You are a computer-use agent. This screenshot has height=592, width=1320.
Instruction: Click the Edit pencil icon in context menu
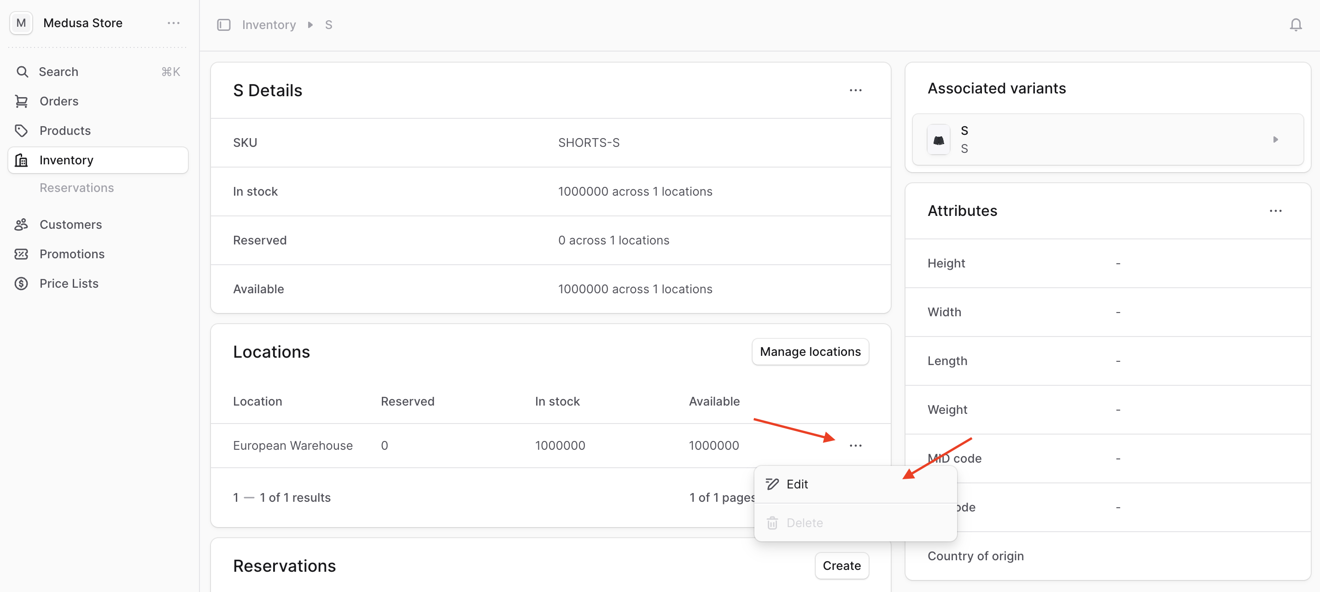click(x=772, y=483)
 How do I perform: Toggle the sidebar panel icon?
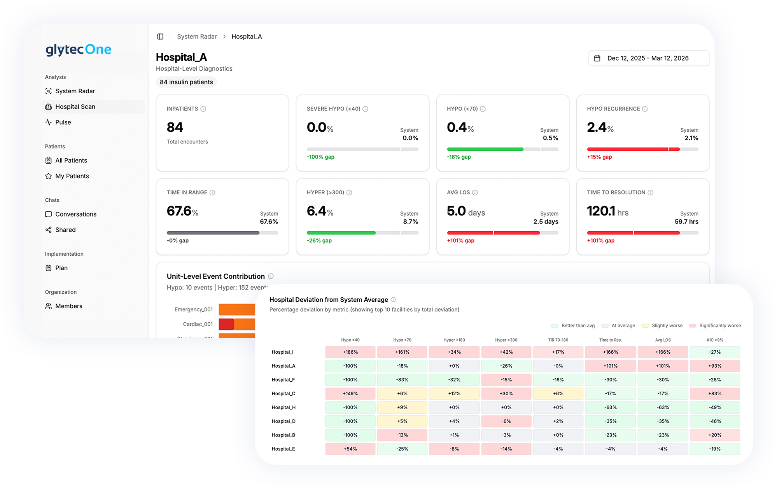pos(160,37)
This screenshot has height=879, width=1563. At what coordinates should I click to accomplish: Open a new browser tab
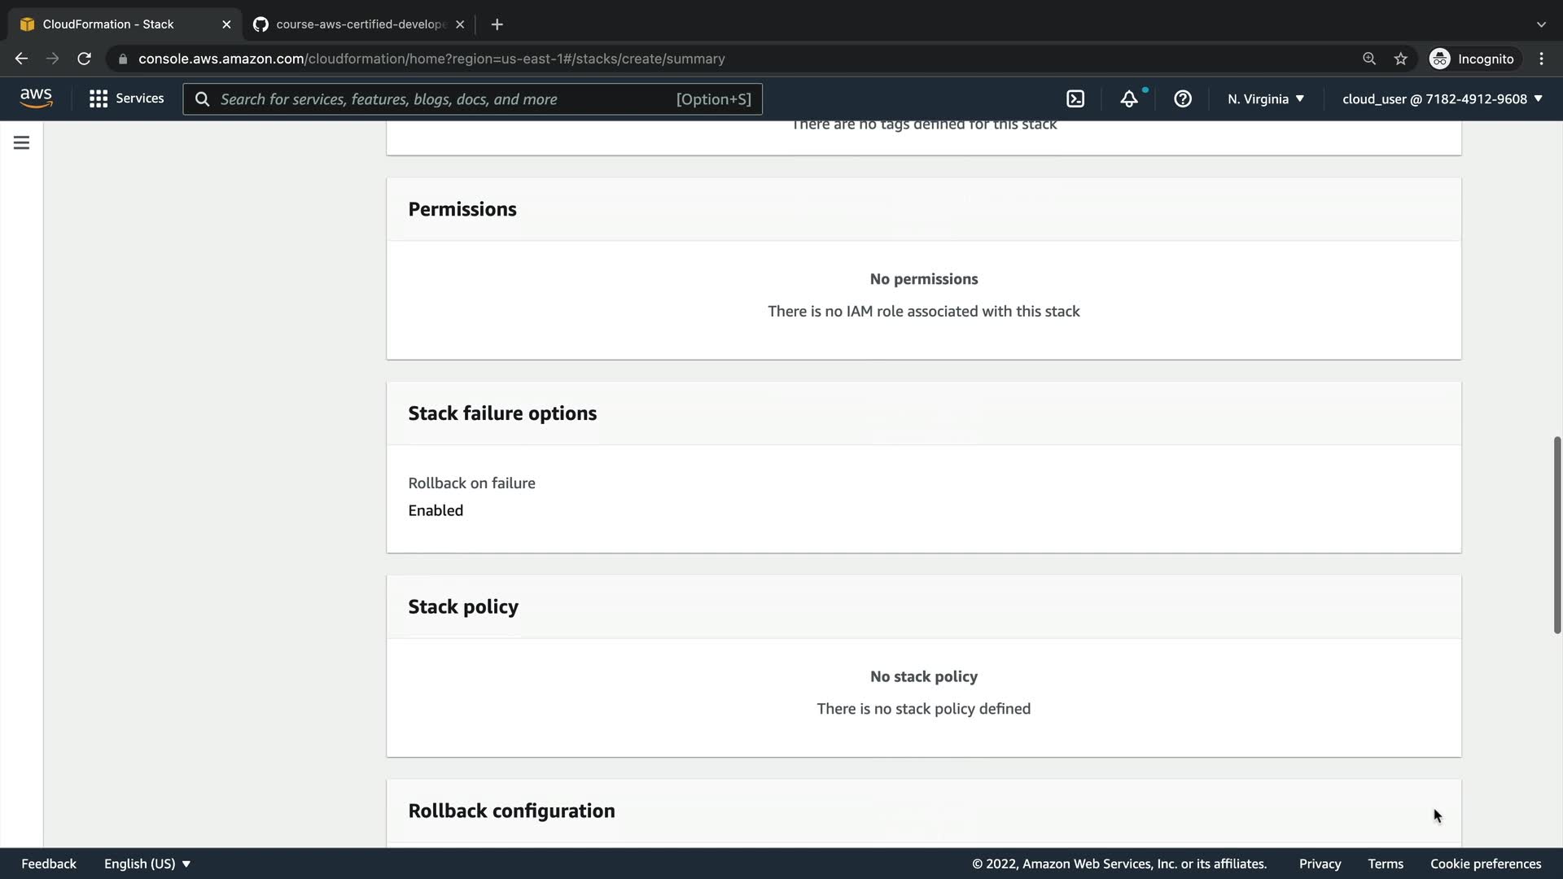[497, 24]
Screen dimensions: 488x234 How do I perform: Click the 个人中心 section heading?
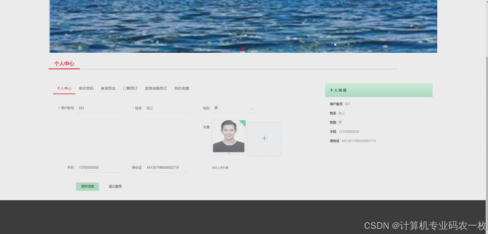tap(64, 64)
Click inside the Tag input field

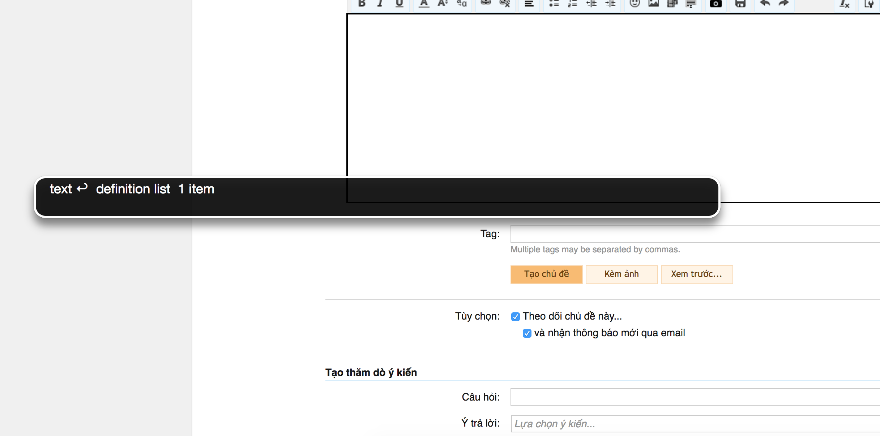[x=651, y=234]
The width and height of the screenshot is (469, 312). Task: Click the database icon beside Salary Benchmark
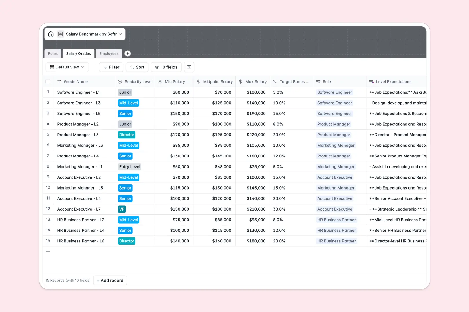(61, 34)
===
■ Problem requirements
Copy exactly the lines from the line containing "This screenshot has height=879, width=1563." through the last line of the records above, both included, and leave out any pictures.

■ Exercise output
This screenshot has height=879, width=1563. At what coordinates should I click to accomplish: Open a new browser tab
[497, 24]
Screen dimensions: 488x234 How do I perform: Click the 个人中心 section heading?
tap(64, 64)
Click inside the Tag input field

[x=651, y=234]
The width and height of the screenshot is (469, 312). Task: Click the database icon beside Salary Benchmark
(61, 34)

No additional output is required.